**** RECORDS SUPPLIED ****

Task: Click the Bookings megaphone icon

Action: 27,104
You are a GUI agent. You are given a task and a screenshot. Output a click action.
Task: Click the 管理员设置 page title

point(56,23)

****

Your task is to copy every entry above, exactly as written.

- [OUTPUT OF THE EXERCISE]:
Task: Click the Bookings megaphone icon

Action: 27,104
You are a GUI agent. You are given a task and a screenshot. Output a click action.
Task: Click the 管理员设置 page title

point(56,23)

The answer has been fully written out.